Ilan se frottait les épaules machinalement, observant les tables, la camisole. Tout son corps se raidit.
— Merde… Tu n’as pas remarqué quelque chose qui cloche ? Il y a de la poussière partout, sauf sur les instruments et la camisole. Regarde, elle a l’air intacte, comme si elle sortait de la machine à laver. Et dans le cabinet de dentiste, j’ai remarqué que c’était la même chose pour le fauteuil.
Chloé dut bien admettre qu’Ilan avait raison.
— Sortons d’ici, dit Ilan. Cet endroit me fiche les jetons.

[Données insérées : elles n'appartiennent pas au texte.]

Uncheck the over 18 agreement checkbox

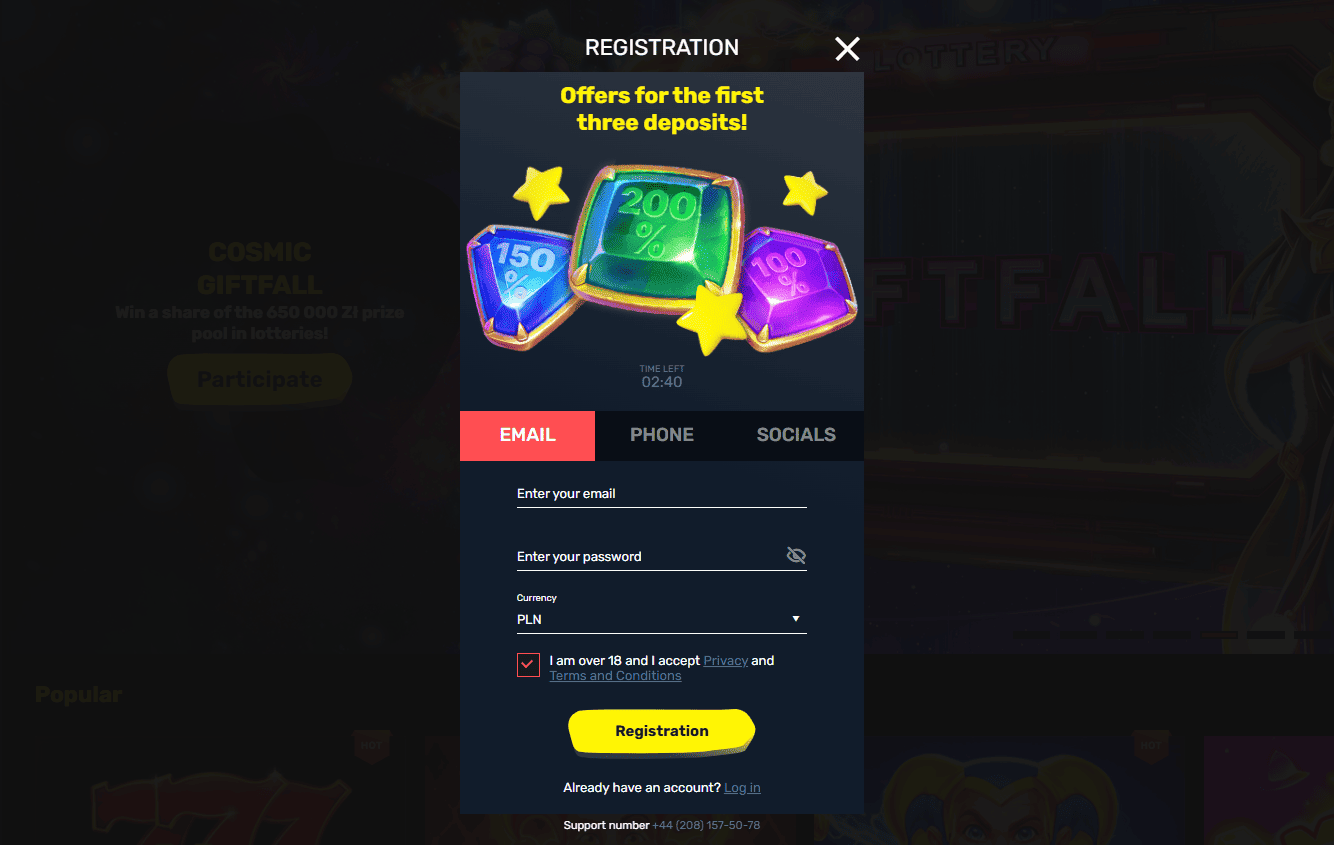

Lorsqu’ils retournèrent dans le couloir, ils constatèrent que Gygax s’était définitivement volatilisé.
— Ce type est franchement louche, murmura Chloé. Il ne parle presque pas, a de drôles de manières, semble changeant comme une girouette. Et je n’aime pas son regard. Il ne m’inspire pas confiance.

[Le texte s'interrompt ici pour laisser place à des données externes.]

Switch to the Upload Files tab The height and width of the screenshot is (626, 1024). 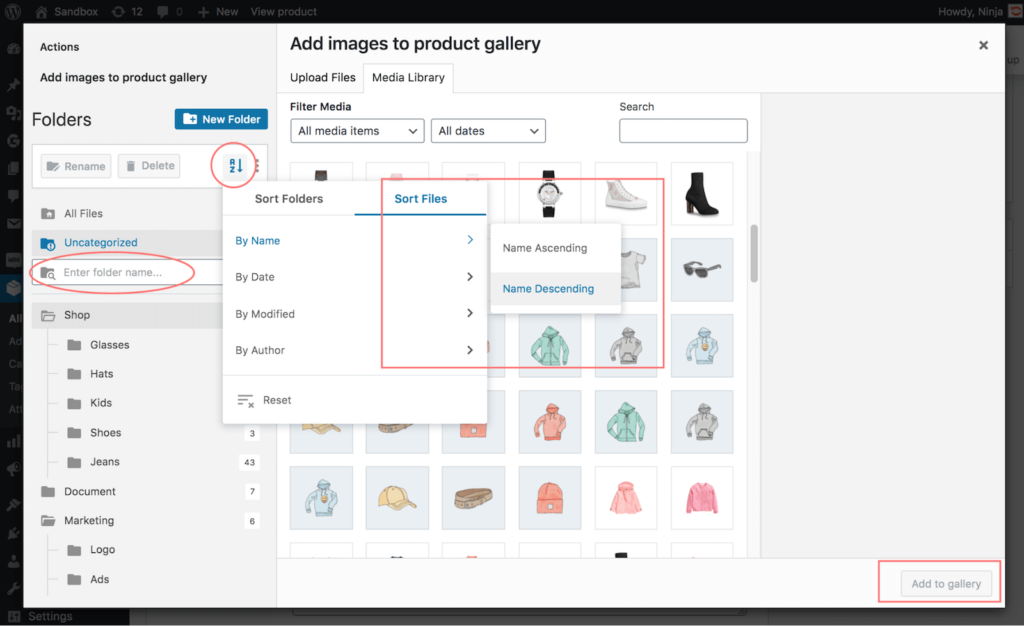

— Parce que quelqu’un t’inspire confiance, ici ? Ces gens sont là pour gagner. Ils ne feront aucun cadeau et ne sont pas dans le jeu pour se faire des amis.
À ce moment, une voix d’homme très lointaine appela.
— Je crois que nos chers « amis » ont trouvé quelque chose, fit Ilan.
Le couple remonta les couloirs à vive allure et perçut, en plus de l’appel, des bruits provenant d’une aile transversale qu’ils n’avaient pas encore visitée.
— Tu as entendu ?
Chloé acquiesça. Ilan fit un détour, entraînant sa partenaire avec lui. Cette fois, des peintures ornaient les murs et les plafonds. Un taureau monstrueux, un gros fleuve noir, des cercles concentriques de couleurs différentes.
— On dirait le Minotaure, dit la jeune femme en levant la tête.
— Et encore les neuf cercles qu’on a vus autour du cygne peint dans la salle de lobotomie. Comme dans L’Enfer de Dante.
— La Divine Comédie .
Ils s’approchèrent d’une salle éclatante de couleur.
— Thérapie par l’art, fit Chloé en s’arrêtant. Un moyen de forcer la maladie à s’exprimer.
Sur chaque centimètre carré de mur, des photos, des dessins, des peintures se chevauchaient. Il y en avait des centaines. Des figures réelles, d’autres étranges, des formes artistiques jaillies de cerveaux malades. Les cercles étaient encore là, concentriques, imbriqués, ainsi que les monstres mythologiques : les Furies, Méduse, le Centaure, peints de la même main.